There is, however, a time-lag here. Even at this point (where some have to cut their prices and profits) there are still new entrants into the industry because some latecomers started producing before or as soon as the profits began to fall--or even somewhat after they began to fall. So the supply is increasing at this lower profit margin, which forces lower and lower profit margins if everything is to be sold; and eventually, the price drops to the cost of production, with no profit at all.
But then, of course, there's no advantage, and no sense, in producing the product.
Therefore, shortly before this point, the smart manufacturers have taken their money out of the industry and moved it somewhere else that makes high profits; and the rest follow suit, but not soon enough that they don't take a loss from selling things below the cost of production--because after all, they have money invested in plant and equipment, and you can't just let that go. But either they go bankrupt or they get out of the industry licking their wounds.

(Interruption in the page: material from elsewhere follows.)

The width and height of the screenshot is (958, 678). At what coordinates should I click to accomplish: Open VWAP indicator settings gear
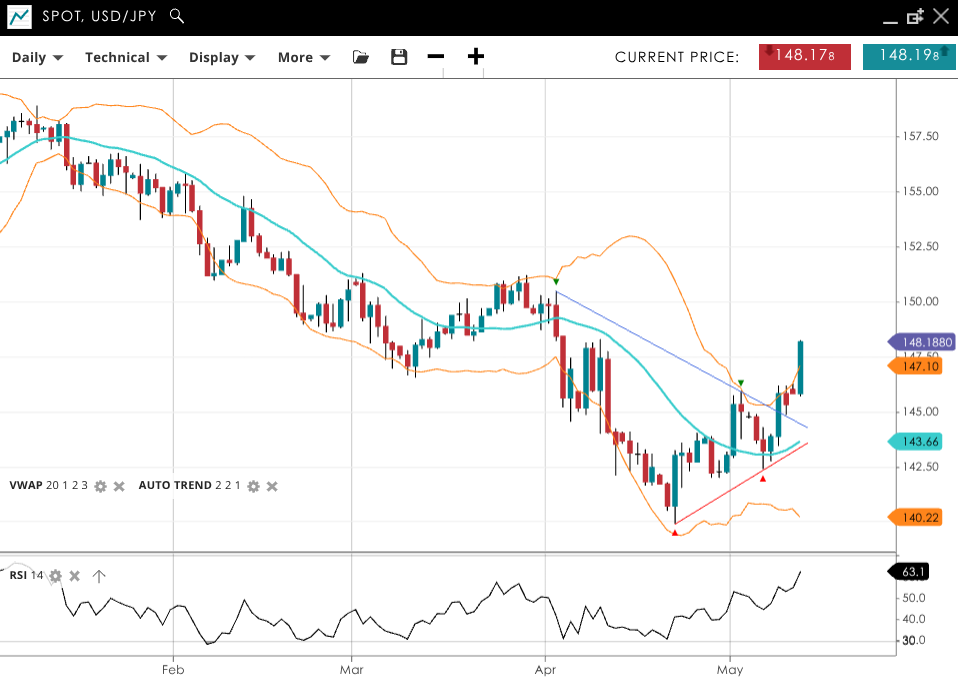point(100,486)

While they're doing this, of course, the supply is decreasing, until it reaches a point where the demand is greater than the supply--which now means that the few poor fools who couldn't get out while the getting was good can now begin to charge higher prices and make a profit again. And given the time lag, the supply still decreases for a while, making profits rise higher and higher until it becomes an attractive industry to invest in once more, and the cycle begins da capo.

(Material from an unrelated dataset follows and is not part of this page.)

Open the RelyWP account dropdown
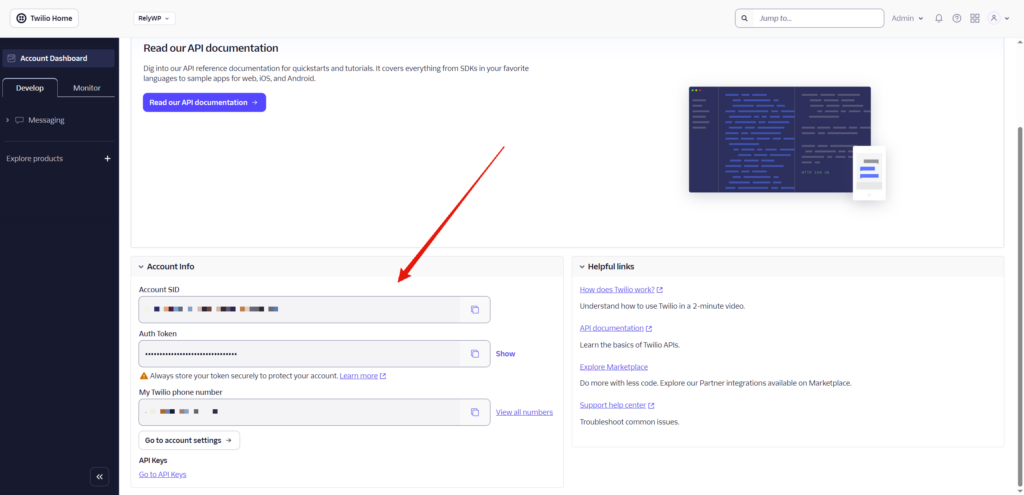The width and height of the screenshot is (1024, 495). point(153,18)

The turning-point of this, Marx reasoned, was the cost of production; so the price as determined by supply and demand will always hover around the cost of production, moving above and below it; so it is the cost of production, for Marx, which is the real "equilibrium price" (using "equilibrium" in the sense in which we used it in describing "biological equilibrium" in Chapter 2 of Section 1 of the third part 3.1.2--a point around which things fluctuate), even though the product probably never sells for exactly that price, or if it does so, it does so only briefly on the way up over it or down below it.

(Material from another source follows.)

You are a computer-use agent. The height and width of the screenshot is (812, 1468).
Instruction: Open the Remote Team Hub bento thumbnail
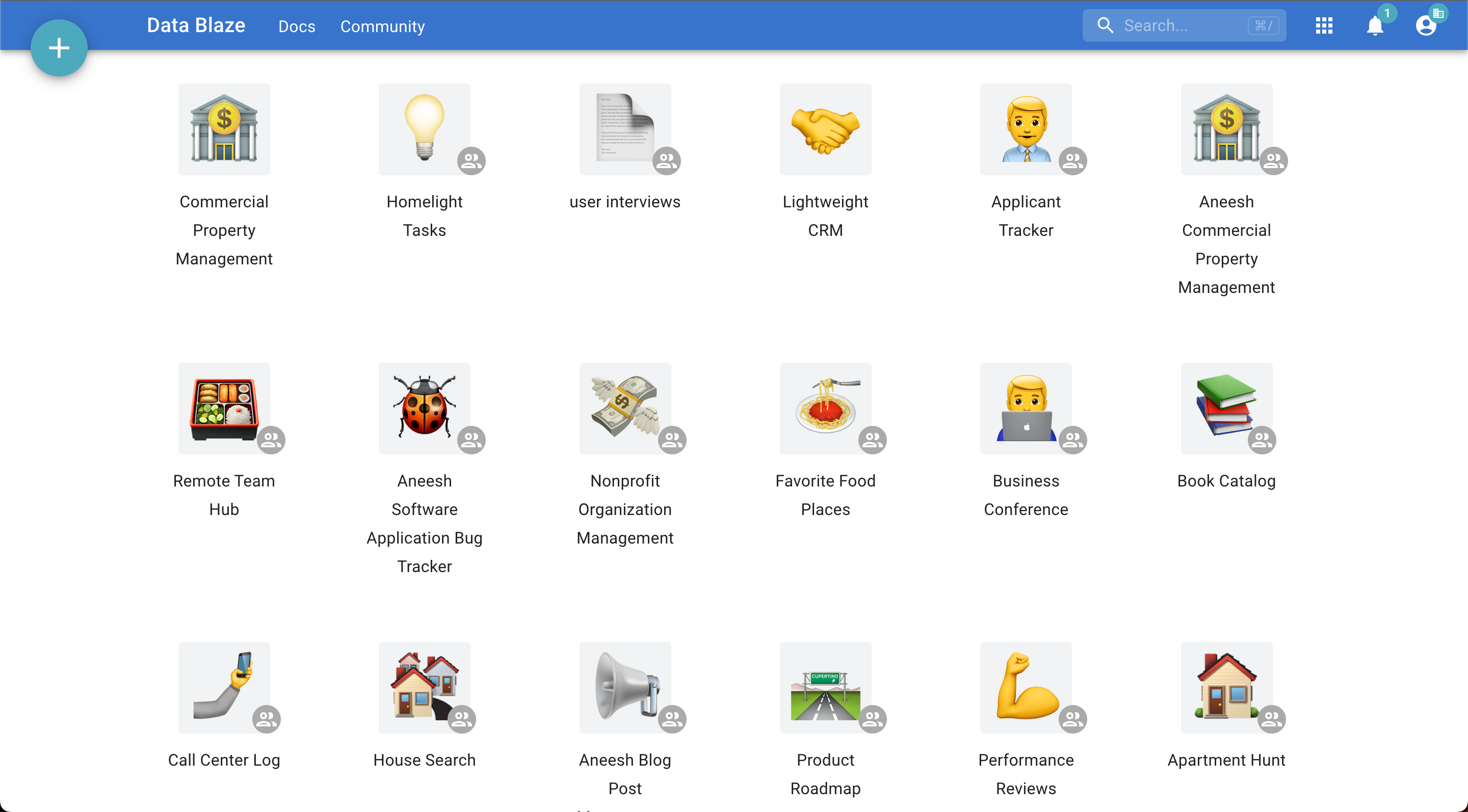(x=223, y=408)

But now into this comes the "abstract human labor" and "exploitation of the worker." You see, the manufacturer has three groups of costs: labor, materials, and plant-and-equipment (what we now call "capital"). He has to buy the materials and the building and heat and so on from suppliers. But in a capitalist economy, he can't haggle with these suppliers and has to take the market price for what they sell, which of course hovers around their cost of production. Hence, the only thing the manufacturer has any real control of if he wants to cut costs is the wages he offers the laborers and the number of laborers he hires. So as far as he's concerned, he has a fixed lump of cost (the "capital") he can't do anything about, and so if he wants to make a profit, he has to cut labor costs. And what this amounts to is that he has to see to it that what he pays each laborer is less than what the laborer's work allows him to sell the finished product for. Hence, his profit comes from "exploiting" the laborer: paying him less than what he gets out of him.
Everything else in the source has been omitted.